■ Given request
Rewrite the entries from the line containing "Click the Path" through the line containing "Where should I", inclusive, with "storefront" changed to "shopfront" and nothing else altered.

■ Material provided
--- begin ---

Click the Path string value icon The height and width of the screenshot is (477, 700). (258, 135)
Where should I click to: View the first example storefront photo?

--- end ---
--- begin ---

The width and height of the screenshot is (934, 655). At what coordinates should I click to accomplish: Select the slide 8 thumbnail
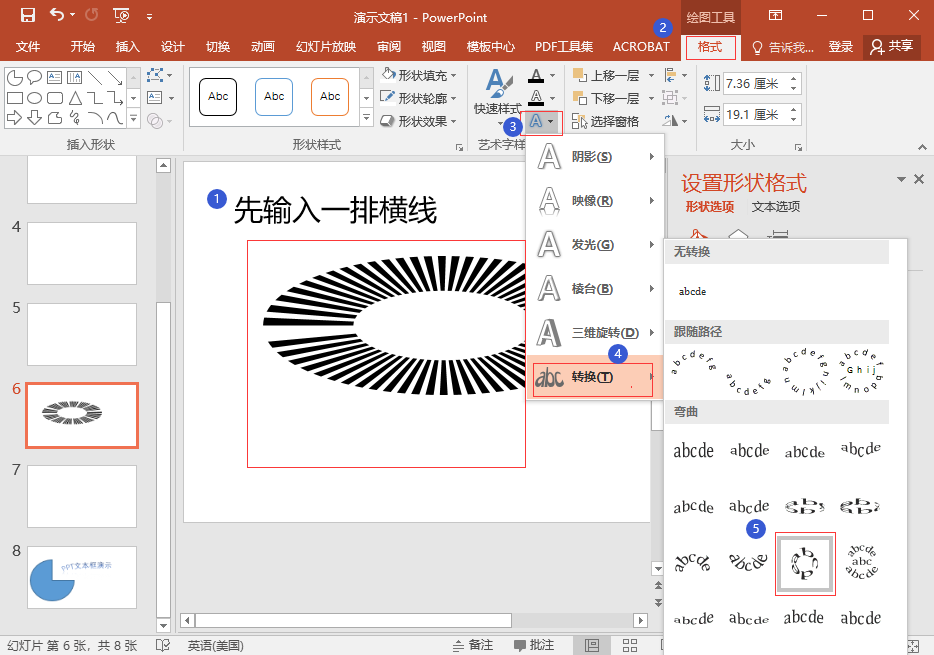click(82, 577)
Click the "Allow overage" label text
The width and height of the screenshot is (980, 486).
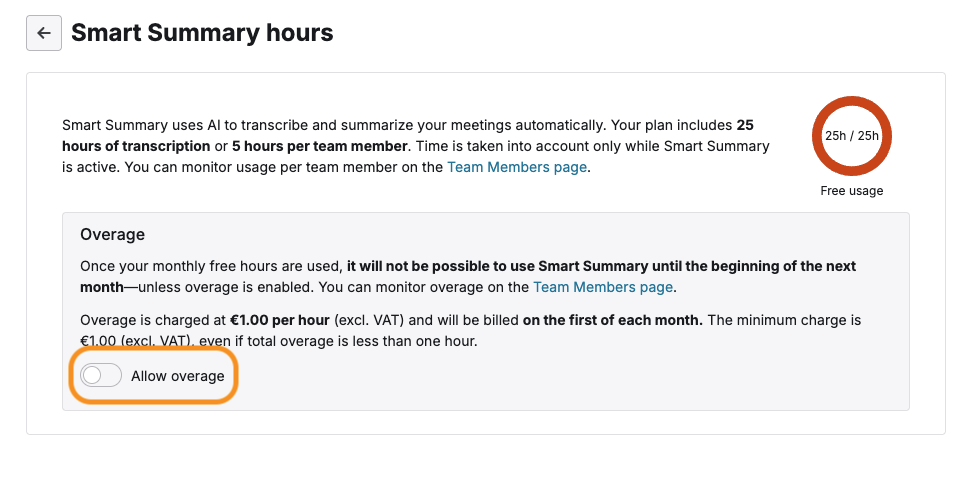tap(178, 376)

--- end ---

■ Expected output
Click the Path string value icon The height and width of the screenshot is (477, 700). (258, 135)
Where should I click to: View the first example shopfront photo?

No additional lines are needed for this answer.